No, this isn't a joke or scam. These are foreigners - many of whom don't speak English and lack higher education - who will be eligible for a Green Card to live and work in this country.
Starting May 1, the State Department will notify winners of its annual Diversity Visa Lottery, a popular but controversial program aimed at boosting immigration from countries underrepresented in the U.S. immigrant population. Notification comes at a time when the country is deep in debate over what to do about the 12-million immigrants who are here illegally.
The lottery provides a legal road to permanent residency and U.S. citizenship. But it is off-limits to Mexicans while open to natives of Iran, Syria, North Korea and other countries considered state sponsors of terrorism.

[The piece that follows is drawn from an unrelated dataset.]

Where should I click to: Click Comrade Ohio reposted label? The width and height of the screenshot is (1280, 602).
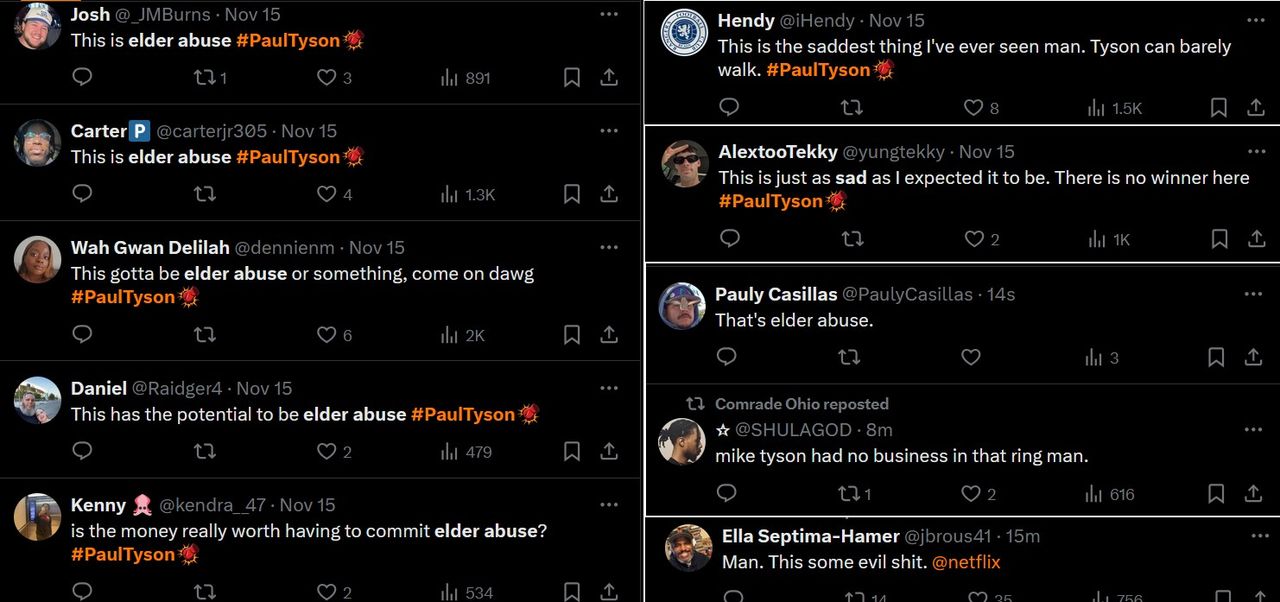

"The visa lottery is a fatally flawed program," Mark Krikorian, executive director of the Center for Immigration Studies, told a congressional subcommittee.
"Even if you think that we need 50,000 extra people each year entering the United States, it would seem both common sense and morally imperative to simply take the next 50,000 husbands, wives and little kids of legal, permanent residents rather than take complete strangers who have no families, no skills and no jobs in the United States."
But supporters say the lottery has helped spur immigration from Africa, Eastern Europe and other areas whose residents were once barred or discouraged from seeking U.S. citizenship.
"This program has marked the first time in our history that Africans have been able to immigrate by choice in significant numbers," said Bruce Morrison, an immigration expert and former member of Congress.
"During the Cold War, we berated the Warsaw Pact countries for denying emigration rights to their citizens," he said. "The diversity visa has allowed immigration from this region to resume."
Started in 1995, the program allocates 50,000 visas a year for natives of "qualifying countries" who have the equivalent of a U.S. high school education or have worked two years in an occupation requiring at least two years of training or experience.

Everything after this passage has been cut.